Marode Spielgeräte, Vermüllung, Drogenutensilien: Die Stadt Bergisch Gladbach sieht sich offenbar nicht mehr in der Lage, die Sicherheit auf dem öffentlichen Spielplatz neben dem Zanders-Bad zu gewährleisten. Daher sollen die verbliebenen Spielgeräte abgebaut werden, heißt es. Zu den Details schweigt die Stadt. Es bleiben offene Fragen.

Um welche konkreten Gefahren es dabei geht, hatte das Bürgerportal bereits im Juni nachgefragt. In ihrer Antwort nannte die Verwaltung unter anderem „Rückstände, die mutmaßlich im Zusammenhang mit dem Konsum von Betäubungsmitteln stehen“. Drogenutensilien also.  In der aktuellen Pressemitteilung stellt die Stadt keinen direkten Bezug zur Drogenszene oder damit verbundenen Problemen her.

Nun hat sich die Verwaltung also dazu entschieden, den Spielplatz aufzugeben beziehungsweise umzuwandeln. Schaukeln, Klettergerüste und alle weiteren Spielgeräte werden abgebaut. Grünflächen und Sitzmöglichkeiten sollen erhalten bleiben.

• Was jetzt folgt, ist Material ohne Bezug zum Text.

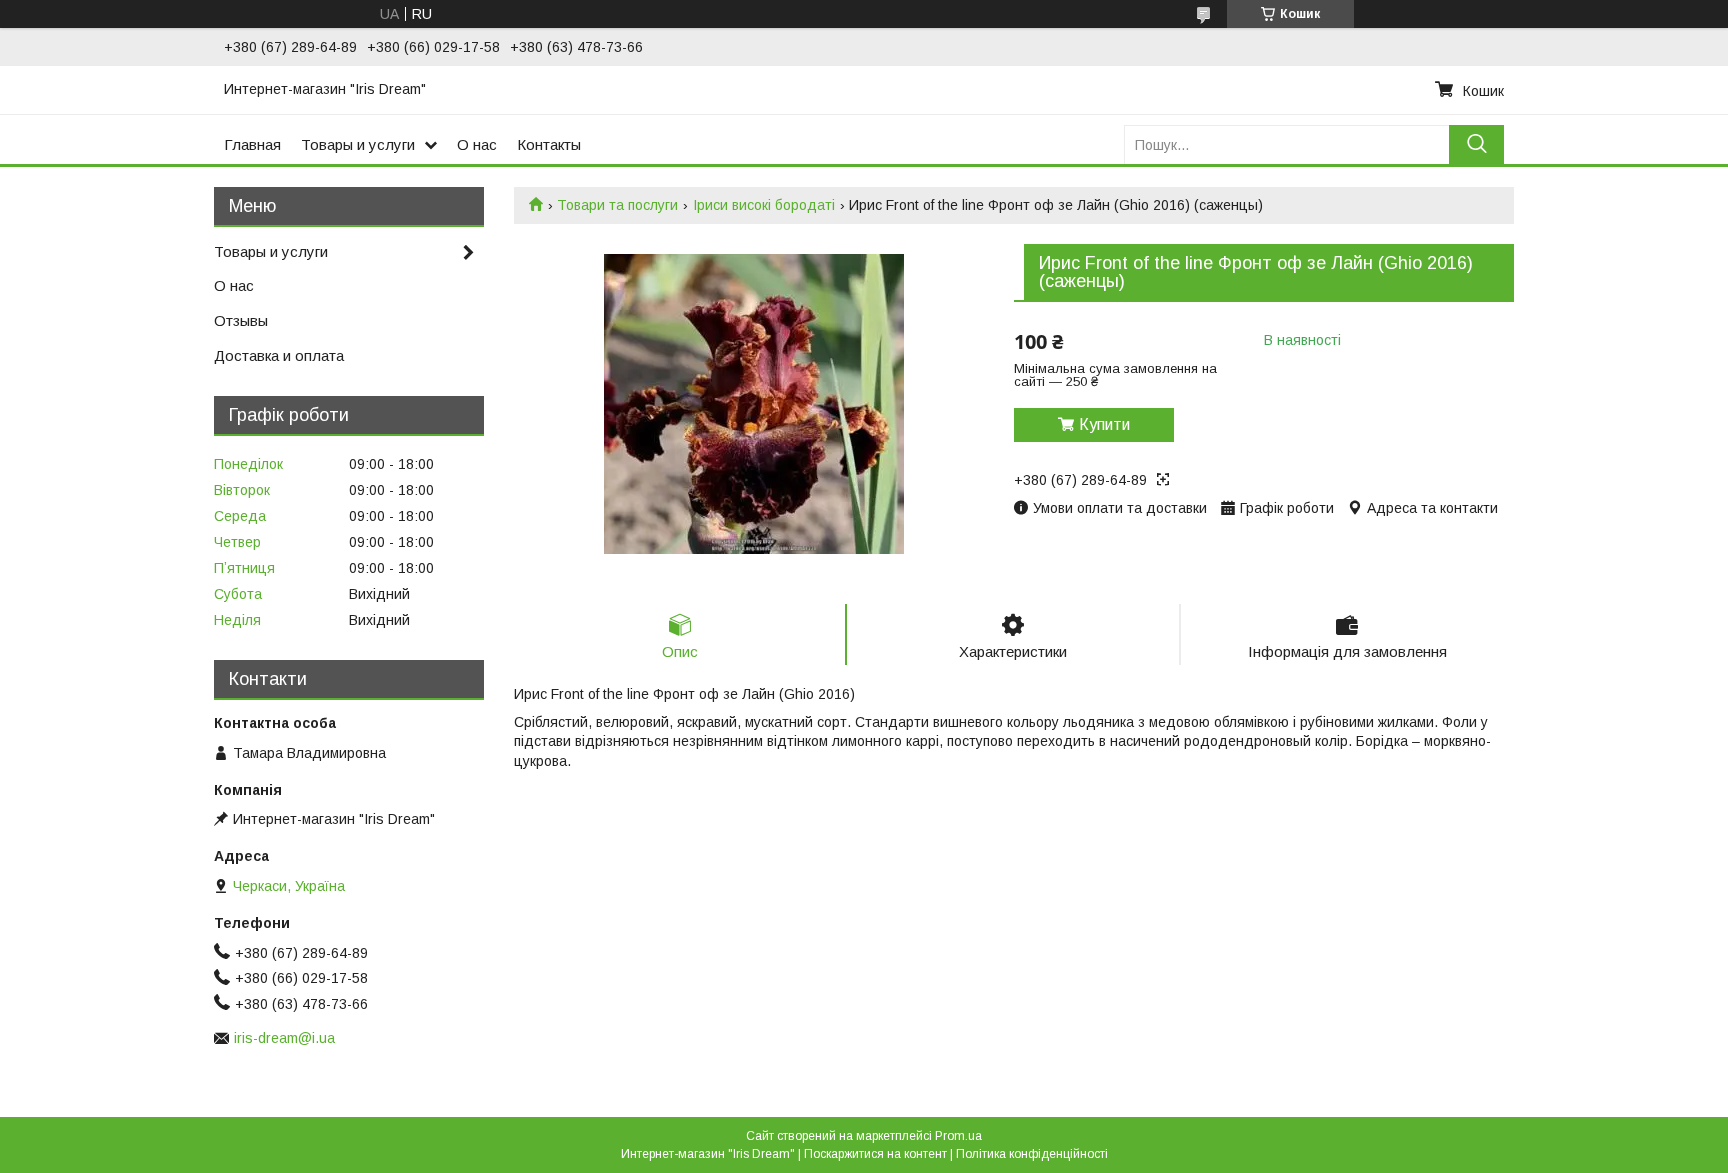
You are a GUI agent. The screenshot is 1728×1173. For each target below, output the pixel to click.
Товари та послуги (617, 205)
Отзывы (241, 320)
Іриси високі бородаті (764, 205)
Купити (1104, 424)
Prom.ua (958, 1136)
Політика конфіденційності (1032, 1154)
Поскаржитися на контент (875, 1154)
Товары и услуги (358, 144)
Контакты (549, 144)
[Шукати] (1476, 144)
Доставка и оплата (279, 355)
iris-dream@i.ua (284, 1038)
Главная (252, 144)
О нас (477, 144)
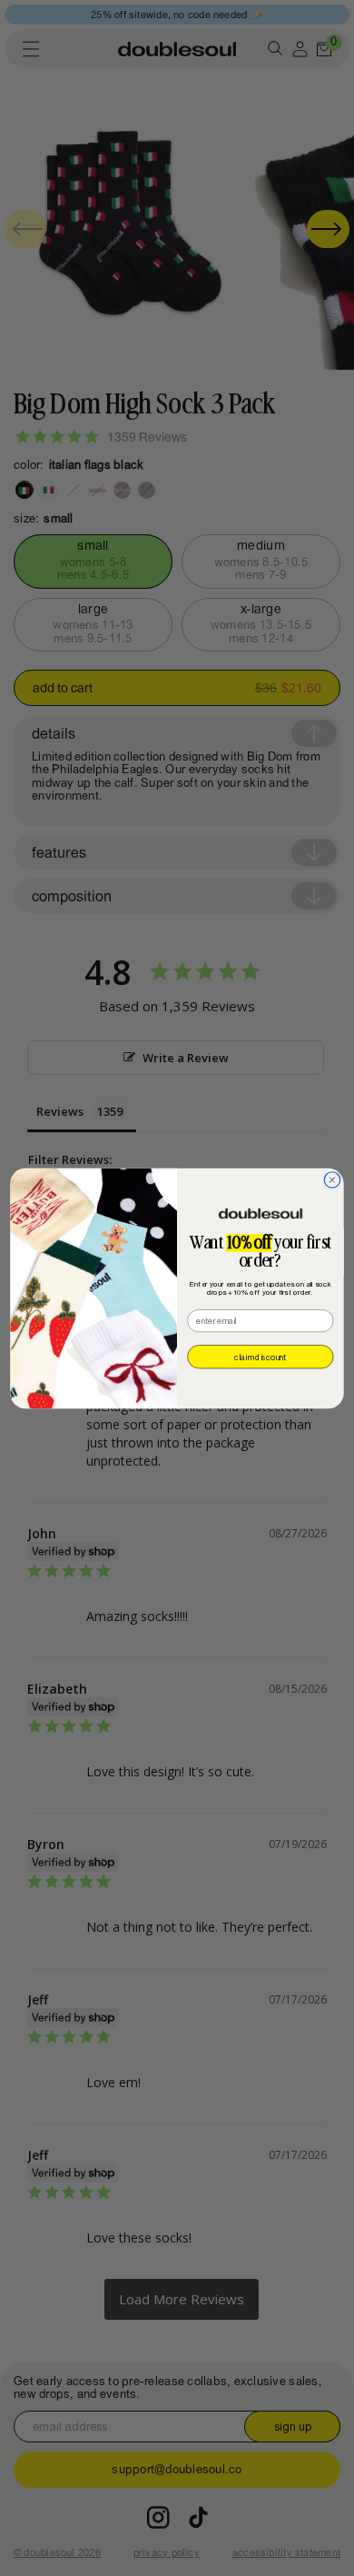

Auf den vorhandenen Sandflächen soll Sandmagerrasen wachsen, um ein „innerstädtisches Biotop zu entwickeln“, heißt es weiter. 

„Für Groß und Klein bleibt der Bolzplatz erhalten und auf der Wiese soll ein alternatives Spiel- und Bewegungsangebot aufgestellt werden“, sagt der Beigeordnete Stephan Dekker laut Mitteilung. Denkbar sei eine „kleine Disc-Golf-Anlage“: Das ist ein Korb aus Metallketten, auf den mit Frisbees und Bällen geworfen wird. „Vom kleinen Kind bis zum Senior“ können „alle Generationen aktiv sein und ihre Treffsicherheit unter Beweis stellen oder ausbauen“, so Dekker.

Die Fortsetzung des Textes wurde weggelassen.